Paco Plaza a la dirección, Carlos Vermut al guion. Como mínimo, el interés lo tiene ganado. El primero, autor de Quien a hierro mata (2019), Verónica (2017) o la mitad —junto a Jaume Balagueró— de ese hito generacional que supuso [•REC] (2007) en el terror patrio. El segundo, artífice de obras inclasificables —literalmente, es imposible colocarlas en ninguna categoría ni género— como Diamond Flash (2011), Magical Girl (2014) o Quién te cantará (2018). Con La abuela, de la unión de dos autores identificables y que siempre dejan gran impronta en sus creaciones ha nacido una obra compleja y de fortísima carga subtextual, que al final será lo que hará que perdure en la memoria: su estudio de la vejez en clave alegórica, en la que uno no puede huir del futuro ni de lo que es, de lo que deja detrás con sus miedos y sus ansiedades; su exploración, siempre desde un desvío argumental hacia el fantástico o, si preferimos verlo así, directamente simbólico, del miedo a la pérdida de la juventud, al reflejo de la propia identidad en lo que uno más teme, funciona siempre desde la extrañeza, creando a fuego lento una partitura multicolor en la que se van sucediendo los hechos con lejanía y de un modo muy visual, aunando a la perfección el cripticismo que caracterizan los guiones de Vermut y la corporalidad visual de Plaza. Desde el punto de vista argumental, la historia es sencilla: una modelo de publicidad —maravilloso el guiño en el que una de las campañas que protagoniza es de un perfume llamado «Magical Girl»— que reside en París y que tiene el mundo a sus pies lo tiene que dejar todo y volver a España para cuidar de su abuela, que ha sufrido un accidente y requerirá de cuidados constantes a partir de ese momento.

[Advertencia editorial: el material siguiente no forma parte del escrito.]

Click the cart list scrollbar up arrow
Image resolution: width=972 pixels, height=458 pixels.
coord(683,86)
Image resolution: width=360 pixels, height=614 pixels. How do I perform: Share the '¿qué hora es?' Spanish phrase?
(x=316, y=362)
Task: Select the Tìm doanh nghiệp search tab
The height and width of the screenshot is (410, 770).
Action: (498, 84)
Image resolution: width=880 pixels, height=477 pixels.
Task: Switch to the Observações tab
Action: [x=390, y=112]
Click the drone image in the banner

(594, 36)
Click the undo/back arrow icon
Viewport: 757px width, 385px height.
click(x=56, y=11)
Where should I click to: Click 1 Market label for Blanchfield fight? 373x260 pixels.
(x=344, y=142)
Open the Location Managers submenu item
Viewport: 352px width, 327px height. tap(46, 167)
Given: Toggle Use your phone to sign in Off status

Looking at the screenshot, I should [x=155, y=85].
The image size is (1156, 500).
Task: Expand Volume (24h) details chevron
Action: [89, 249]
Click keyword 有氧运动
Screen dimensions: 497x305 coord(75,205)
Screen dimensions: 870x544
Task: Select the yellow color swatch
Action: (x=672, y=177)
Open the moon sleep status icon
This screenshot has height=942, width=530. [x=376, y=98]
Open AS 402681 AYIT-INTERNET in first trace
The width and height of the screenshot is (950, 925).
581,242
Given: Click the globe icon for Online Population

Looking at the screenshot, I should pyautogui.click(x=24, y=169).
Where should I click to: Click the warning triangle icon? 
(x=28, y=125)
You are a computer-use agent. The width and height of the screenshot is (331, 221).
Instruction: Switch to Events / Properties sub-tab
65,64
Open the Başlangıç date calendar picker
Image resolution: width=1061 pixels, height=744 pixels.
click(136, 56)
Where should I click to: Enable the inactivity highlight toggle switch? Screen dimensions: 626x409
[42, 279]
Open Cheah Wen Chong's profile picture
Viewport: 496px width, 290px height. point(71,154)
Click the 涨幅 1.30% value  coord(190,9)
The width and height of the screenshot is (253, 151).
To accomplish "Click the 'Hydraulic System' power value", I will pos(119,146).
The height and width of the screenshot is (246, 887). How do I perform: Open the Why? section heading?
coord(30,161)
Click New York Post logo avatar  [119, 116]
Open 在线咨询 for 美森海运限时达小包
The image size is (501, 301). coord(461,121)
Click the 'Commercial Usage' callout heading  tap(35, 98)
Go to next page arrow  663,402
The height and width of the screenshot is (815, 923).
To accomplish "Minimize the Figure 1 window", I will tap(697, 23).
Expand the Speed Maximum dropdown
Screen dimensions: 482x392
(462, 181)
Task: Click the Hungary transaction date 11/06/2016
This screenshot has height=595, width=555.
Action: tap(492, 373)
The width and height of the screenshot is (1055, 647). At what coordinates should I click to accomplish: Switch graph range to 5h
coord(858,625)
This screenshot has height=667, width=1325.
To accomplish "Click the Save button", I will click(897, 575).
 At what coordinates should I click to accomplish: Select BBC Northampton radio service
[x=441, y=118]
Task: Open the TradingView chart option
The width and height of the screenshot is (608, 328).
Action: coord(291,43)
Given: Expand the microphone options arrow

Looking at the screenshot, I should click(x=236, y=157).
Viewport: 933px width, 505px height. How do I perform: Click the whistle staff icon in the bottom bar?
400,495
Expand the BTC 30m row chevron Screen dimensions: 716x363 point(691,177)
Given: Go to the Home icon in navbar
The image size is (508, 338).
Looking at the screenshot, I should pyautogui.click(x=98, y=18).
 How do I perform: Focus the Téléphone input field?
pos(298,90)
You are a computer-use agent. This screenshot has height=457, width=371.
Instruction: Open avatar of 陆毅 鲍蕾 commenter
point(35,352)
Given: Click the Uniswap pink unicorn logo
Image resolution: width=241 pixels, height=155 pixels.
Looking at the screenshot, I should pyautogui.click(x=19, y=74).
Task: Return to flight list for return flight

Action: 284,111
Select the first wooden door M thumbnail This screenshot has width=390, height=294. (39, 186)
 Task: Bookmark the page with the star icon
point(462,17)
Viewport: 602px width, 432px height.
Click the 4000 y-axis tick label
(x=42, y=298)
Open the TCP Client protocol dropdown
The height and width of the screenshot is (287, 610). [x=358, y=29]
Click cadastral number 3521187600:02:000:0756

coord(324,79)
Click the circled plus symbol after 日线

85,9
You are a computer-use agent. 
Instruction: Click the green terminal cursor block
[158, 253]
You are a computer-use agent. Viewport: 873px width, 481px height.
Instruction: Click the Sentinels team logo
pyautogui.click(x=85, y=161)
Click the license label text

Una propuesta de género compleja que alcanza la trascendencia a través de lo íntimo.
La abuela conseguirá brillar fuera de su sinopsis, de su aspecto literal, donde puede llegar a sentirse presa de cierta repetición y algún lugar común del género: su potencia queda después, al reposarla y dedicarle cierta reflexión, y descubrir que detrás de cada idea visual y de su puesta en escena —los relojes que se paran, los espejos que se rompen, el uso de los espacios y las estancias como pequeñas cárceles delimitadas por paredes en lugar de barrotes, los flashes, la soberbia, la envidia, las canas— hay una razón de ser perfectamente estudiada que encaja con ese concepto de obra íntegra y cabal, que va mucho más lejos de su textualidad y construye una pieza que admitirá más de un visionado y más de una buena conversación. Pero si hay algo, o mejor dicho, alguien, a quien debemos destacar es a Almudena Amor: de ser una desconocida a aparecer en lo último de Paco Plaza y Fernando León de Aranoa —para más señas, en El buen patrón junto a Javier Bardem— es para pensar y mucho en su talento. La actriz se echa a la espalda el peso de la función, y sabe transmitir con total veracidad el muy amplio abanico de sensaciones y emociones que el guion de Vermut, complejo en lo interlineal por necesidad al depender casi por completo de sus lecturas para satisfacer la obra final, le pone por delante en forma de retos de gran complejidad: no solo se trata de reír, llorar o gritar, sino de traspasar miedos interiores, terrores inaceptables o realidades incuestionables, todo sin apenas pronunciar palabra. También hemos de dejar puesto un sello de calidad en el trabajo de Vera Valdez, la abuela de la función, una intérprete brasileña, exmodelo en sus años jóvenes, que sorprende con una fisicidad digna de elogio. La conjunción de ambos elementos, el binomio Amor/Valdez, recrea a la perfección el núcleo más profundo de La abuela, el que excede su parte de película de terror al uso, con sus sustos más o menos predecibles —que los tiene— y su ritmo no siempre regular: la integración de dos para formar solo uno, la escisión del interior para negarse a aceptar el paso del tiempo. Paco Plaza ha conseguido la que probablemente sea su película más introspectiva y reflexiva; una propuesta de género compleja que alcanza la trascendencia a través de lo íntimo y que deja en el espectador la necesidad de procesar y recalcular lo visto.